Just let me look, would you?
He was seething. He got out of the car, slammed the door. He headed for that Kerry Park grass. It was one of those interactions that could make you furious—the held-back information, the something hinted at but not revealed, the refusal to hand over what had been dangled in front of you. Yes, fury rose up in me. I opened my door. I strode over to him. The woman in the red dress, and now this.
Ian!
Stop it.
What are you doing? What have you lost that’s such a big secret?
Never mind, I said! Jesus. How much did you drink tonight?
Less than you, I’m sure.
Look at you. You can barely walk.
He was right. I was stumbling on that lawn. I can’t see, that’s why! It’s too dark out here. You won’t find anything, anyway!
Not if I don’t look, I won’t.
What is so important? Jesus, Ian!
Not everything about me is your business.
Ian! Damn you!
No shoes, wet grass, mud. I grabbed his arm. I felt it between us then, the possibility of rage. I had felt it one other time. I knew what could happen.
He knew, too. He shook off my arm. He stepped back.
What is wrong with you?
The fury crackled there between us. We faced off. He weighed his options. Finally: This is ridiculous, he said. Fuck it!
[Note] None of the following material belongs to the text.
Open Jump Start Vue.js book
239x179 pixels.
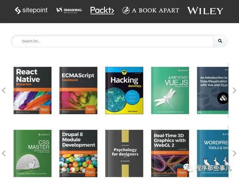pos(170,90)
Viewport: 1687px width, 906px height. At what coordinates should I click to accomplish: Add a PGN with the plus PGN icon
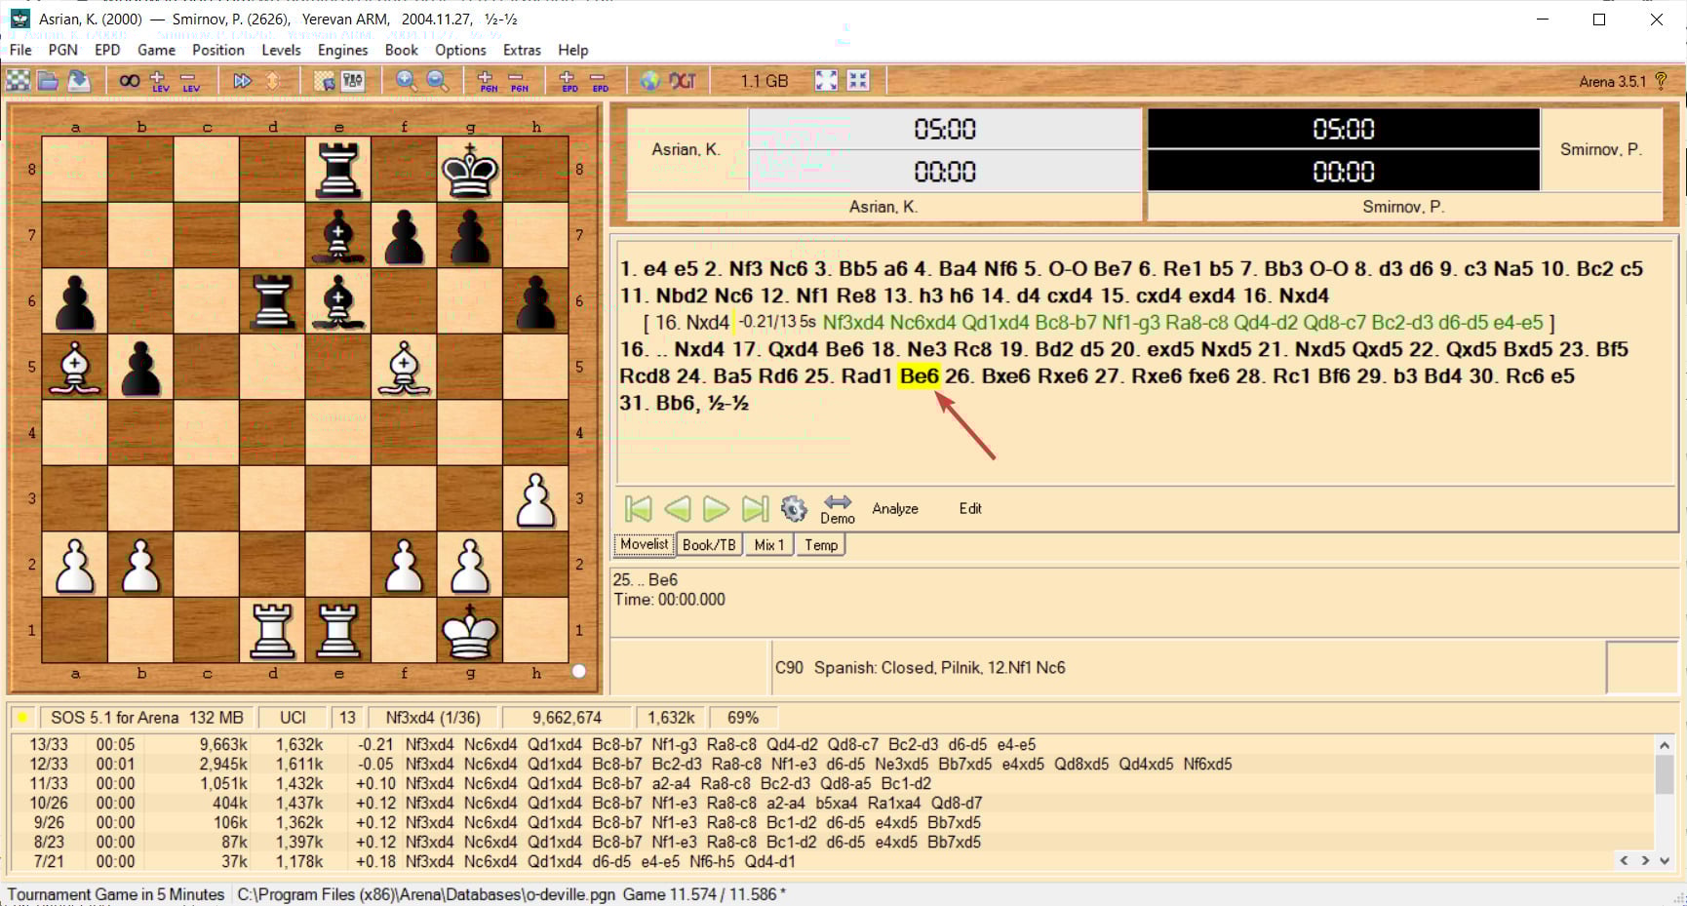pyautogui.click(x=485, y=81)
He did not look for whatever it was he’d lost, after all. He returned to the car instead. But he was pissed about it. Pissed at me. He drove home with that face, that stone-chiseled jaw. We drove in silence. You marry the person you love, and you marry their shadow self, too.
With Desiree now,
I try again. It sounds crazy, but I am actually hoping. Please, please, please, let it be so. “The two of you—you had some sort of relationship?”
“No, not at all.”
“You don’t know where he is?”
“No, of course not.”
“Flirtation?” I saw it with my own eyes that night.
“Friendliness. He was friendly. He joked. I joked back. He always mentioned his wife. You. Always. I saw you at the party. I don’t know …”
I am silent.
“I mean nothing to him,” she says.
I feel unwell. My head is beginning to swim. Desiree is still trying to explain. She has no idea that I likely understand this better than she does herself.
“Have you ever walked down a street at night and looked into some window?” Desiree says. “Maybe you see a person in there, in a beautiful room? It’s so intriguing, and you don’t even know why exactly. You just want to know more. Maybe you wish you were inside. Maybe you wish that room were yours. That’s all. That’s all it was.”
I shouldn’t have drunk that stuff. It is swirling bitterly in my stomach, and something else is happening: My chest is caving in again. I can barely get my breath. I try to suck in air, but there is no air.
“Are you okay?” Desiree gets up, heads toward me, and that’s when that damn purse takes the opportunity to rebel from its life of drudgery, or perhaps it’s merely an attempt at handbag suicide. It leaps from its spot, clatters down toward the tiny glass table, causing my drink to slide across its surface and fall to the other side. Everything is falling, crashing down from high ledges. The ice cubes lay there on the carpet; the liquid drips off the side of the table and soaks a dark spot into the rug. The waiter appears immediately—I’d been wrong before if I thought they were off somewhere minding their own business. He has napkins. It’s like that day at the Essential Baking Company with Nathan and the spilled coffee but worse, much worse. The waiter and Desiree are blotting things, but the napkins aren’t up to the job, and now there is Nathan himself, finally, taking my elbow, asking if everything is all right. The napkins are sopping wet with brown liquid, dripping everywhere, and Desiree’s purse contents are spread out for all to see—a bottle of hand sanitizer, a tampon, a pink tube of mascara with the label worn off.